BEGIN EXERCISE DATA

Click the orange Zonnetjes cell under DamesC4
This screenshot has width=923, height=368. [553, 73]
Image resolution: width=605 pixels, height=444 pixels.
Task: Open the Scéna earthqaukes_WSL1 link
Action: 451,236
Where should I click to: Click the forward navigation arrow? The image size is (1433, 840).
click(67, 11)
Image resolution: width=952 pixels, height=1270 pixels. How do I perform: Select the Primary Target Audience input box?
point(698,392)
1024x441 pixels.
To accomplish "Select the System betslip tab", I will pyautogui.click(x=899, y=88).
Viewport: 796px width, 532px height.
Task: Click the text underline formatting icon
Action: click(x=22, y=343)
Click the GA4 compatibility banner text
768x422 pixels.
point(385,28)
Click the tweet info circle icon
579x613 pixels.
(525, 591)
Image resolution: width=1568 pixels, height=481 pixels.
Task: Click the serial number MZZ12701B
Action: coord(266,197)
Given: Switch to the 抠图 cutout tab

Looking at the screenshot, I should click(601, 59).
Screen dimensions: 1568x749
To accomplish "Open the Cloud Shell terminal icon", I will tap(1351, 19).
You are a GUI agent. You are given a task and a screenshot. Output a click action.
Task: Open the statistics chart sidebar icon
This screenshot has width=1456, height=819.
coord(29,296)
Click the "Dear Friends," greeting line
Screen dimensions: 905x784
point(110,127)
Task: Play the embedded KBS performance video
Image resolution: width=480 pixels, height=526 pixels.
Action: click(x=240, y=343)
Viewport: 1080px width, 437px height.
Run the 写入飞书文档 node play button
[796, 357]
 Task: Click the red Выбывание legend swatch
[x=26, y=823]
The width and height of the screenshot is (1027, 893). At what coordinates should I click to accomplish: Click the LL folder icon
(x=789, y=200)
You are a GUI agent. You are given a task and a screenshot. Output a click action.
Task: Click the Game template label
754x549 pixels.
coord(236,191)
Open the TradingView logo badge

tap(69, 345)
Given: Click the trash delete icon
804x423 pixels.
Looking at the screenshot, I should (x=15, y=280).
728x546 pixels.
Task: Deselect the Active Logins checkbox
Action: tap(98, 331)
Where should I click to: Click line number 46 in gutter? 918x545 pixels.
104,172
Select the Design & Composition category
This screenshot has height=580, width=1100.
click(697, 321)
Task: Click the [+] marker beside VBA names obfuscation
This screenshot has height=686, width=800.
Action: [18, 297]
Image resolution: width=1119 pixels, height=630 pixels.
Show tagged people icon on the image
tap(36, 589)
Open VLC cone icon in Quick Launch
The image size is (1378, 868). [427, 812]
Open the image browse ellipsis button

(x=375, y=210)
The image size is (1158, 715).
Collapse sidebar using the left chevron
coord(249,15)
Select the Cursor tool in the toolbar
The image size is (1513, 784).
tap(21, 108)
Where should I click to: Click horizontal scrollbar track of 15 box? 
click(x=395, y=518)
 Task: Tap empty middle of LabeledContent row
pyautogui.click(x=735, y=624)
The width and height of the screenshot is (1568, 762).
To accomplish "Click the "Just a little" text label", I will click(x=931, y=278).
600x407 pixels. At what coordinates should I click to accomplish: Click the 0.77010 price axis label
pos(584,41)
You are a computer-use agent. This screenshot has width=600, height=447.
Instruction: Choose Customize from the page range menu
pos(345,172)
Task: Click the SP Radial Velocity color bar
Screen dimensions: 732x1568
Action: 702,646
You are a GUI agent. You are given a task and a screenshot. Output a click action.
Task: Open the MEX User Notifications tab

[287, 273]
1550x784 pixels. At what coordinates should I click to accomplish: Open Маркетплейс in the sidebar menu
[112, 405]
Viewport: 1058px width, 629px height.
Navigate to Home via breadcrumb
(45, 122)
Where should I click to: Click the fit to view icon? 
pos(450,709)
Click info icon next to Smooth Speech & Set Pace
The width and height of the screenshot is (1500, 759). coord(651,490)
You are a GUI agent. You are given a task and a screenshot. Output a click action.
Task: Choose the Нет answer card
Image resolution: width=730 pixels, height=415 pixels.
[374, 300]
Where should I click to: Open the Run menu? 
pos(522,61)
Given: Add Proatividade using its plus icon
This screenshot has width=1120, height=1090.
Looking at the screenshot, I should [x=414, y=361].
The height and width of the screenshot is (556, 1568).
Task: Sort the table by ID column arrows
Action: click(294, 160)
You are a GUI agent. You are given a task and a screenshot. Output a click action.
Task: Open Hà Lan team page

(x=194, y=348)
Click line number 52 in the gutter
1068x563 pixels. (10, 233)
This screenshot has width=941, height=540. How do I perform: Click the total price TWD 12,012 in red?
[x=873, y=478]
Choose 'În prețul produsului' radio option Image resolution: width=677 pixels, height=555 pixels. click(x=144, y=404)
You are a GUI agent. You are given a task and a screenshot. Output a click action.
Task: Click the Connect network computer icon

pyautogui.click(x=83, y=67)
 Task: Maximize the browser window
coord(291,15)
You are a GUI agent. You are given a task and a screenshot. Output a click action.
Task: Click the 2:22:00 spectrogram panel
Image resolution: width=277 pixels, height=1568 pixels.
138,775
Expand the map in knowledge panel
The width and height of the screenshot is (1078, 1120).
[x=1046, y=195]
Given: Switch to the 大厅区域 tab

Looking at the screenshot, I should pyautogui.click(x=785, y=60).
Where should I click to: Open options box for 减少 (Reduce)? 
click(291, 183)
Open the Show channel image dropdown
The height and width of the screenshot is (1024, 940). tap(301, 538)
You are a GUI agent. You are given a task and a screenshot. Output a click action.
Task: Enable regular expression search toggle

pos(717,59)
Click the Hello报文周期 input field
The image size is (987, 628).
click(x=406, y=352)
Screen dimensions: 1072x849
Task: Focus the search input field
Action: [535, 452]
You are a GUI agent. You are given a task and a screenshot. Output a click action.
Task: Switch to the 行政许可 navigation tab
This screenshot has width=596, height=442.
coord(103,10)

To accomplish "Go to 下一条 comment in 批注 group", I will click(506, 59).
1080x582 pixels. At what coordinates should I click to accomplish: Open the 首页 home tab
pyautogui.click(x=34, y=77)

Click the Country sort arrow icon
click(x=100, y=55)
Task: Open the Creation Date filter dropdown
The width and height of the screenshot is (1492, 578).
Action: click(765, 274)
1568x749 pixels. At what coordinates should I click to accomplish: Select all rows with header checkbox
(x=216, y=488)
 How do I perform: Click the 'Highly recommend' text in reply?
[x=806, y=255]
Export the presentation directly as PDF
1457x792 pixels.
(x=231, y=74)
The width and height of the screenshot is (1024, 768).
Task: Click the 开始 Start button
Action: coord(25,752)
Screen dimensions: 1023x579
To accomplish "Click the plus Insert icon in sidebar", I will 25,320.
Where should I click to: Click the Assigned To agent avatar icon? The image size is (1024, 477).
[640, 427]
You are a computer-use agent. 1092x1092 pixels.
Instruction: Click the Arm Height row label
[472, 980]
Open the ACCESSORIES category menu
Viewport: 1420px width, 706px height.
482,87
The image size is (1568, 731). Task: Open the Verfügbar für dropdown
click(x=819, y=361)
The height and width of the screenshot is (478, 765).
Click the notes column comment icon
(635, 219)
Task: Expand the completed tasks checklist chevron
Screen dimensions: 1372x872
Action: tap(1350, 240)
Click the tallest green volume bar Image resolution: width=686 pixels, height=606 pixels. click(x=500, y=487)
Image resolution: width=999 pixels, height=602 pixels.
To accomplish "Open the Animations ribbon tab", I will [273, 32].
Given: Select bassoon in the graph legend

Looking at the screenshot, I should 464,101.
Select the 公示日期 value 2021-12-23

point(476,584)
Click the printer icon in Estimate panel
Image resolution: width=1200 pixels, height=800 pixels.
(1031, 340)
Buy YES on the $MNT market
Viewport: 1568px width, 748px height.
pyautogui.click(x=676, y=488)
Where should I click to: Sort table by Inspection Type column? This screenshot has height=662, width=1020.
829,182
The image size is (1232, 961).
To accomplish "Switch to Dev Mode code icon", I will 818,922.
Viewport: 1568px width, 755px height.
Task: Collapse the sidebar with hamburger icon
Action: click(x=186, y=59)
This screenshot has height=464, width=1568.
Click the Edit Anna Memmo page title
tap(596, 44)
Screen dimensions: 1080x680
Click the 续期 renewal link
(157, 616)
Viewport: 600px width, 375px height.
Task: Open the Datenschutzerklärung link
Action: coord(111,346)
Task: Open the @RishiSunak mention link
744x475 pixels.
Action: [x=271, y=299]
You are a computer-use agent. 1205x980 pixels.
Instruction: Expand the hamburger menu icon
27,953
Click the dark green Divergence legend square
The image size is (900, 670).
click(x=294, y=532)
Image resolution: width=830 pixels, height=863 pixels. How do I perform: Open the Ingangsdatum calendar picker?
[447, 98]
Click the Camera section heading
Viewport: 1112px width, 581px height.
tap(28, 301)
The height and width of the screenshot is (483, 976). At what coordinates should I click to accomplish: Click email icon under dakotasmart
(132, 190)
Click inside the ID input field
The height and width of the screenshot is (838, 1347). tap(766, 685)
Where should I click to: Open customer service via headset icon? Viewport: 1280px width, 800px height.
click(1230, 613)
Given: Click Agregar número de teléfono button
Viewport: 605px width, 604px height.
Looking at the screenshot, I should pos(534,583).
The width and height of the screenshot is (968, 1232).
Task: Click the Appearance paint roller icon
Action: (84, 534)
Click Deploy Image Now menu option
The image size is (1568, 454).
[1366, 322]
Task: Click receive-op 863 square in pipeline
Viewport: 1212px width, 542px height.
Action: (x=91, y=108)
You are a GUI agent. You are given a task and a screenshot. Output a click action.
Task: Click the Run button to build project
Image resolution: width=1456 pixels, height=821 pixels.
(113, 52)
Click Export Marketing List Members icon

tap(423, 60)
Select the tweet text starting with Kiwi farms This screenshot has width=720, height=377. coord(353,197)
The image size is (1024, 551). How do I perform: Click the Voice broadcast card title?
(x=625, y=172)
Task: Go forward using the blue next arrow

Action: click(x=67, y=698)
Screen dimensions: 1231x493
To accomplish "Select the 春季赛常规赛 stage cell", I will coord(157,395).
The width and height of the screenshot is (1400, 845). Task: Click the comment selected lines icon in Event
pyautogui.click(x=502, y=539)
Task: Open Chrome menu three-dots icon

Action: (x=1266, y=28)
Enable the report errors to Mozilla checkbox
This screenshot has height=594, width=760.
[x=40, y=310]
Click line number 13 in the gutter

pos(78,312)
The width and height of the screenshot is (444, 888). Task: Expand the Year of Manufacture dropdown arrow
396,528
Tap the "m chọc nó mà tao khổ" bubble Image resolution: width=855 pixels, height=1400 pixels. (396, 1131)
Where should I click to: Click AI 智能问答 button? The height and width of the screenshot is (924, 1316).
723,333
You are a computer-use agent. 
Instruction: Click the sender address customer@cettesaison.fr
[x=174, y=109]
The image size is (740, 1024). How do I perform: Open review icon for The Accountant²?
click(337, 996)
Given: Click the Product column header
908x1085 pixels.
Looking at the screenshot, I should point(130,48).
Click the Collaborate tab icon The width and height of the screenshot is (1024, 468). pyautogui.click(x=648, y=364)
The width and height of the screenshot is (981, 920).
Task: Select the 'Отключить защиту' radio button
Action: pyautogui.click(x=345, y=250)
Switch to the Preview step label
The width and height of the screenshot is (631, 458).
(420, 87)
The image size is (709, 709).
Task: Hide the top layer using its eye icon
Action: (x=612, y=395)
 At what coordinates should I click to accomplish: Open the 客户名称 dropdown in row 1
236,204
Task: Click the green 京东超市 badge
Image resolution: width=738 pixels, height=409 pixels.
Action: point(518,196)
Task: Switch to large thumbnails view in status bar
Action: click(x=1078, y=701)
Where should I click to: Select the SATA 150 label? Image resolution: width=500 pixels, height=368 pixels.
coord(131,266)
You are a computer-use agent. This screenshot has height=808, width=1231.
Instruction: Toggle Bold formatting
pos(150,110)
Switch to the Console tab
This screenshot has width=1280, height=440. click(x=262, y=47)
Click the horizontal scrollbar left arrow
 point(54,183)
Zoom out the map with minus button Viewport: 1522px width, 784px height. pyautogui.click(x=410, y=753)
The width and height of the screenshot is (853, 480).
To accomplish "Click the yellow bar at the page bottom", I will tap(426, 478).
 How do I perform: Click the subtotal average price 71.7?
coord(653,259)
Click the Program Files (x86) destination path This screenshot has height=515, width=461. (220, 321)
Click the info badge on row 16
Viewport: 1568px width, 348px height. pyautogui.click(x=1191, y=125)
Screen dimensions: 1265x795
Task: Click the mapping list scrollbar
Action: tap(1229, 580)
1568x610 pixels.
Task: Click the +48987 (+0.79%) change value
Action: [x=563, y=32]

END EXERCISE DATA

WHAT THE TASK REQUIRES => Report every line above that has the string "plus" in it.

TASK OUTPUT =>
Given: Add Proatividade using its plus icon
To accomplish "Click the plus Insert icon in sidebar", I will 25,320.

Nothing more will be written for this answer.